- Artificial Intimacy: Virtual friends, digital lovers and algorithmic matchmakers, by Ron Brooks. NewSouth, $32.99.
This book may beguile some, especially those who remember the sexual revolution as a vision of a free and equitable exchange of intimacies.
But its fundamental proposition is implausible. Seen from a socio-biological perspective, and from a male point of view, Brooks presents the problem of sex as being historically how to acquire it, how to capitalise on it and how to ensure a ready supply. He envisages new technologies, and especially learning AIs, might overcome the inequitable distribution of sexual resources.
This is treating intimacy as a quasi-economic problem and omits the psychology that drives it, an omission that comes from a line of overoptimistic forecasts about the future which have explored the proposition that technology can reduce the complexity of human intimacy to the more manageable prospect of stimulation and button-pushing. Along the way, Artificial Intimacy uses the titillating pleasures of futuristic sex aids and lifelike dolls as "clickbait" to get you reading.
Along the way, the book contains some interesting portraits of the direction that technology is taking, from sex robots to algorithmic virtual friends anticipating our every need. Brooks divides the field into a taxonomy of digital lovers, matchmakers and virtual friends. He imagines the great danger of the technologies to be that of commercialising or exploiting our need and desire, seen in monopolies like Facebook and Instagram. And obviously, this has already been accomplished - these companies have been obscenely enriched by the manipulation of ordinary human desire for connection.
The book conflates various technologies and so the claims for their radical effects are over-stated. The matchmaking technology is no more "artificial:, although scaled-up, than the traditional marriage broker who facilitated matches within community norms. Likewise, Facebook & Instagram don't create a radically different effect of communication from the old-fashioned letter. Meanwhile catfish and scammers find a new route to an old end: fraud.
The funny thing is that while Facebook makes money surreptitiously from the ardent postings of friends and family, it really doesn't disturb the flow of feeling between real people. It creates an environment, it becomes a medium, albeit a distorted commercial one. It doesn't change the mode of human affect in the dramatic way that the book fears - it just cashes in on it.

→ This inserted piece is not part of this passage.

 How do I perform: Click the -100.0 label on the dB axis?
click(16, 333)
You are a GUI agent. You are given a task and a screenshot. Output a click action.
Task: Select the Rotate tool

The book works from assumptions of evolutionary biology, glancing across historical oversimplifications about sexual subordination and male privilege, from Bonobos to feudalism, that has a rhetorical effect similar to the algorithms under discussion - arousing interest but failing to satisfy.
The real danger of artificial intelligence is somehow out of vision in this book, and in similar portraits of the potential of AI in the field of intimacy. It imagines that gratification is the point of intimacy, which underestimates its psychology. It is of course quite possible to treat the lover as a sex object and to subjugate them, even to the point of annihilating their response. But this is a perversion of the place of intimacy in most people's psychological make up and it simply doesn't end up gratifying at all.
In championing the technologies of artificial learning, the book comes back to the dimension of sex as a problem of supply and demand. It sees sex, which is "intimacy" only in the most prosaic sense, as a good to be distributed or monopolised by power. This is a central project in socio-biology and the book is true to the evolutionary aspect that drives this field. It leads however to an unsatisfying analysis of sexual relations, leaving out the part where our feelings enter.
In fact, the central moral dilemma of love and intimacy - its strange oscillation between subject and object as found in the one person - is erased by these portraits of technological futures. Resorting to the imaginings of Hollywood and Netflix, the conclusion discusses The Handmaid's Tale, Westworld and Her as "the future in four fictions".
I think the most telling indicator of the book's failure to bring into focus the challenge presented by new technological sociabilities, is the book's admiration for the scenario put forward in Her. That film is a fictional portrait of a man's quest for simple emotional landscapes following his divorce. But his AI partner does not meet him at the place where he is. The fictional arc of the movie follows the classic "what-if" of artificial intelligence: what if robots became so advanced they were "just like us"? It is precisely at this point in the story that we see a wishful element arise - the robot becomes herself desirous. In the real world, this is not what artificial learning has taught us. It has shown that high-functioning simulation can be highly effective - and deceptive. It's not really intimacy at all.